La police est un service public qui doit être au service de la garantie des libertés et des droits fondamentaux des citoyens. La sûreté fait partie des droits naturels et imprescriptibles de l’être humain, la Déclaration des Droits de l’Homme et du Citoyen de 1789 d’ailleurs le confirme. Cela nécessite donc une force publique instituée pour « l’avantage de tous et non pour l'utilité particulière de ceux auxquels elle est confiée ». Mais c’est là que le bât blesse !
Dans un pays comme le France, les mobilisations collectives, les manifestations de rue s’inscrivent dans l’histoire des luttes ouvrières et citoyennes. Conditionnées par un caractère pacifiste, elles sont des formes d’oppositions et de revendications participant normalement à la bonne marche de l’expression démocratique d’un pays.

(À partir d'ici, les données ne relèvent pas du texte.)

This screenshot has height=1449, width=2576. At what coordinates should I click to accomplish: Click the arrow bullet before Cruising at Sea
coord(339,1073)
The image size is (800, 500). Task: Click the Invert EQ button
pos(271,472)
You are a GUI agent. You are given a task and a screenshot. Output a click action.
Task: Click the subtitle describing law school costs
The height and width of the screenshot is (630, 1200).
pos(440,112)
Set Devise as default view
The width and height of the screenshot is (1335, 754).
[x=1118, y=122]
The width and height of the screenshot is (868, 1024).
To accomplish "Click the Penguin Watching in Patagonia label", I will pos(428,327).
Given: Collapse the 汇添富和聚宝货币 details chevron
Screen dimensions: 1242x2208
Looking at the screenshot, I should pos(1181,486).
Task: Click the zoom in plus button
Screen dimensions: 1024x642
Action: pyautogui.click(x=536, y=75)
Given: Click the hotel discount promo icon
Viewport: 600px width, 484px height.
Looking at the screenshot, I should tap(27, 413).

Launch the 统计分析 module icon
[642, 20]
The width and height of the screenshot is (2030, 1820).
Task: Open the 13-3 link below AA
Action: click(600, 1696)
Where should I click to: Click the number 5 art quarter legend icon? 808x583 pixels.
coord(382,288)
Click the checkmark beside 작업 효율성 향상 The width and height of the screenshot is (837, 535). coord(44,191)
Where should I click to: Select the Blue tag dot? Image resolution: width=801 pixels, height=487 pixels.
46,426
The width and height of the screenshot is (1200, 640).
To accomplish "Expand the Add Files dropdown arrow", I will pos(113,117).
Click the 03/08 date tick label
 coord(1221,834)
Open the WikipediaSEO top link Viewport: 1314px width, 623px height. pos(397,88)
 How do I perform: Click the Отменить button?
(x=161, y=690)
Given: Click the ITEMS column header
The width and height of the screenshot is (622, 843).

Dernièrement, les révélations de Médiapart et de Libération, 84 heures d’images inédites, filmées par les caméras-piétons des gendarmes montrent des appels à la violence de la part des supérieurs hiérarchiques — « Faut qu’on les tue », « Tirez-leur dans la gueule » — et des gendarmes se vantant d’avoir blessé des manifestants — « Je ne compte plus les mecs qu’on a éborgnés », « J’ai tiré 7 LBD, j’en ai couché au moins 4 ».
Elles attestent les consignes prohibées et dangereuses données par la hiérarchie et confirment que les forces de l’État étaient équipées d’armes classées comme matériel de guerre. Des armes déjà maintes fois mises en cause pour leur dangerosité. Le plus choquant dans cette histoire c’est que l’inspection générale qui a visionné ce document n’a pas jugé bon de prévenir le procureur de la République.
Quand un pouvoir ne tolère plus de contradiction à sa politique, que la présence de manifestants dans la rue et les mots d’ordres leur deviennent insupportables, ce ne sont plus le fait de manifester qui est jugé par le pouvoir, mais les idées, nous sommes alors très près d’une dérive autoritaire.
Que ce soit lors des manifestations, le mouvement des gilets jaunes, contre les méga bassines à Sainte-Soline, c’est sans compter avec les milliers d’arrestations et des poursuites arbitraires, ces violences policières se sont multipliées ces dix dernières années. La montée des tensions lors des manifestations décourage et démobilise de nombreux Français, une stratégie qui vise à délégitimer la manifestation de rue.
Le constat est alarmant. L’usage excessif de la force en France est récurrent. Mauvais traitements, décès, violation des droits, insultes. Ces pratiques entravent le fonctionnement d’un État de droit.
On peut constater que la politique du maintien de l’ordre est devenue de plus en plus répressive, brutale et traduit une volonté de dissuader les citoyens d'exercer leur droit fondamental de manifester. La police n'est plus là pour maintenir l’ordre et protéger, mais bien pour défendre une classe au pouvoir.